SET TASK
Reproduce the lines verbatim from the start of the records through the line containing "(x=639, y=18)", including both ends.

Records taken from a data source
=-=-=-=-=

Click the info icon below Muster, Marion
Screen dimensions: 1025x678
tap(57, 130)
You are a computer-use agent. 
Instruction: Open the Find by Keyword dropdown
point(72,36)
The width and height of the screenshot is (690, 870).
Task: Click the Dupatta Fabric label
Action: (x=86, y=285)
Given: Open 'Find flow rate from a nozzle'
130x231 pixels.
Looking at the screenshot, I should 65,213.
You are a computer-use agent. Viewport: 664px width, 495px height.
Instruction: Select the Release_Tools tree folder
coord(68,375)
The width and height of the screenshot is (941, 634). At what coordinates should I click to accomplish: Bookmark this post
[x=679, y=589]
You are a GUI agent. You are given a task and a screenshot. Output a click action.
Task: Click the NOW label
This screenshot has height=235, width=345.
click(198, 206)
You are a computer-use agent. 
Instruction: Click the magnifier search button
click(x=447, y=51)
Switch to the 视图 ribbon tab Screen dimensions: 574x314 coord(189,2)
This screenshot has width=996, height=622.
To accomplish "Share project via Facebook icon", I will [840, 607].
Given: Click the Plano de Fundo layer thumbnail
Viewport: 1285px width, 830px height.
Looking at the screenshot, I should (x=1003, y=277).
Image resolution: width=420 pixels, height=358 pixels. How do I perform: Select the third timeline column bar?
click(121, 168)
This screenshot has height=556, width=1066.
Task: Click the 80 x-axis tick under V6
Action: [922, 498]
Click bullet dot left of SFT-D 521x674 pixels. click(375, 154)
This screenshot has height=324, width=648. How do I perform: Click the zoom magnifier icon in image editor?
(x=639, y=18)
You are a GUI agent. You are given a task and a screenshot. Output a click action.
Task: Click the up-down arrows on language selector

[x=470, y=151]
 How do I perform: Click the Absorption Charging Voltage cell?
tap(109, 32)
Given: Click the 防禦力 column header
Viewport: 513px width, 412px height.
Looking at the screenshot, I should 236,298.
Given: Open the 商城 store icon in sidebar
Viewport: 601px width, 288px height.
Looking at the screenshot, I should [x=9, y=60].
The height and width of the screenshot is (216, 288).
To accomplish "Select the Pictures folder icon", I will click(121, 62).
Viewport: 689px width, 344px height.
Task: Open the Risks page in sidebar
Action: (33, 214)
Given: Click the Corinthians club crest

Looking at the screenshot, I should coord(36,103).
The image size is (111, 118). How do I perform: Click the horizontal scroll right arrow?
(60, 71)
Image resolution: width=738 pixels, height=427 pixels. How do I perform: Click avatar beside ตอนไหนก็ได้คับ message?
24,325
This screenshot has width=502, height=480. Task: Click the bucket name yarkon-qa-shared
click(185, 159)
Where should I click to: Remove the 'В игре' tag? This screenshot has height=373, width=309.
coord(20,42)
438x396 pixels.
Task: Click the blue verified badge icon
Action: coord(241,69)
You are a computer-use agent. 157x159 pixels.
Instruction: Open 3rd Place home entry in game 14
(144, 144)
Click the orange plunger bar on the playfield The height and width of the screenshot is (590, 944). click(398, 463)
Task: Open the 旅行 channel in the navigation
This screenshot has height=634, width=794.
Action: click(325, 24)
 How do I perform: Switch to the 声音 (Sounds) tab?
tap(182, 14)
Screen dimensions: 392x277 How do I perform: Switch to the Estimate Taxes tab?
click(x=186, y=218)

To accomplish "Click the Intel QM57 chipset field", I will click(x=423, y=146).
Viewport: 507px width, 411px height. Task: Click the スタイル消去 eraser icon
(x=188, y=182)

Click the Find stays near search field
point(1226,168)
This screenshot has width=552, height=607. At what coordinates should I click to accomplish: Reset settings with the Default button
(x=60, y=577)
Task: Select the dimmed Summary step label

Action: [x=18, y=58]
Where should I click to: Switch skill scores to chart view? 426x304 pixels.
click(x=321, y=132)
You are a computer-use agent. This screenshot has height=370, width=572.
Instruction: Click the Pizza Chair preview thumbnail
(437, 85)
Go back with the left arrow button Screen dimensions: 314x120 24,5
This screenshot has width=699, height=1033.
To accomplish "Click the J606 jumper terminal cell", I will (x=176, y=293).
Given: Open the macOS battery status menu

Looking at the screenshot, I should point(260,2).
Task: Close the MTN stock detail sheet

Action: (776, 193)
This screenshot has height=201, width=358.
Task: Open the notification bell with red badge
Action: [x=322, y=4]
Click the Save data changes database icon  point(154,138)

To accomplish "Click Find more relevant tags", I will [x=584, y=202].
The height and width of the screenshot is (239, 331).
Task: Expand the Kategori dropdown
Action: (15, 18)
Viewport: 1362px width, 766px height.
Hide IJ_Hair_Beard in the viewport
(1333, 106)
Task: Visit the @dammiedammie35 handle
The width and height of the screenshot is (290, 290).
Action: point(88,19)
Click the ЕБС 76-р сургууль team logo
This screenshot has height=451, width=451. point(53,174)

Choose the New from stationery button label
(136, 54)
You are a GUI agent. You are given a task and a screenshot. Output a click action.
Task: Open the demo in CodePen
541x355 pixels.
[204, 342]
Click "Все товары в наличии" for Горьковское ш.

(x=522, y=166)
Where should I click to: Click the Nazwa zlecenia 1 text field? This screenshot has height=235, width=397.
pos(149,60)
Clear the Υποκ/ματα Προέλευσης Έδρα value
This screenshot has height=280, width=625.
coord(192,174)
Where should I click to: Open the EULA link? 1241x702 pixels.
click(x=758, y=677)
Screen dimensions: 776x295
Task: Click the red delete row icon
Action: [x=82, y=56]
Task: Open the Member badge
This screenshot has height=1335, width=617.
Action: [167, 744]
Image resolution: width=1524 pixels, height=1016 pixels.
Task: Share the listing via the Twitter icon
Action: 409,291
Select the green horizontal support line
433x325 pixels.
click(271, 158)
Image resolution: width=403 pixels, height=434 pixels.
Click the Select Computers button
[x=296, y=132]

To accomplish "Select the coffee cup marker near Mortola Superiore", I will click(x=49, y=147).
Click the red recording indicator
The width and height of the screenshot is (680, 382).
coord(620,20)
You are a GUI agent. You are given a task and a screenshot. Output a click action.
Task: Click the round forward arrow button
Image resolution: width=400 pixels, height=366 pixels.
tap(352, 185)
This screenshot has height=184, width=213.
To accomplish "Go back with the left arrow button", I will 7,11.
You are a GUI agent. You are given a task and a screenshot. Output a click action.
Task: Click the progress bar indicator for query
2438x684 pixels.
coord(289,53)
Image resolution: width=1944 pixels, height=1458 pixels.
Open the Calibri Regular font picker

=-=-=-=-=

ANSWER TO THE PROBLEM
Click the info icon below Muster, Marion
Screen dimensions: 1025x678
tap(57, 130)
You are a computer-use agent. 
Instruction: Open the Find by Keyword dropdown
point(72,36)
The width and height of the screenshot is (690, 870).
Task: Click the Dupatta Fabric label
Action: (x=86, y=285)
Given: Open 'Find flow rate from a nozzle'
130x231 pixels.
Looking at the screenshot, I should 65,213.
You are a computer-use agent. Viewport: 664px width, 495px height.
Instruction: Select the Release_Tools tree folder
coord(68,375)
The width and height of the screenshot is (941, 634). At what coordinates should I click to accomplish: Bookmark this post
[x=679, y=589]
You are a GUI agent. You are given a task and a screenshot. Output a click action.
Task: Click the NOW label
This screenshot has height=235, width=345.
click(198, 206)
You are a computer-use agent. 
Instruction: Click the magnifier search button
click(x=447, y=51)
Switch to the 视图 ribbon tab Screen dimensions: 574x314 coord(189,2)
This screenshot has width=996, height=622.
To accomplish "Share project via Facebook icon", I will [840, 607].
Given: Click the Plano de Fundo layer thumbnail
Viewport: 1285px width, 830px height.
Looking at the screenshot, I should (x=1003, y=277).
Image resolution: width=420 pixels, height=358 pixels. How do I perform: Select the third timeline column bar?
click(121, 168)
This screenshot has height=556, width=1066.
Task: Click the 80 x-axis tick under V6
Action: [922, 498]
Click bullet dot left of SFT-D 521x674 pixels. click(375, 154)
This screenshot has height=324, width=648. How do I perform: Click the zoom magnifier icon in image editor?
(x=639, y=18)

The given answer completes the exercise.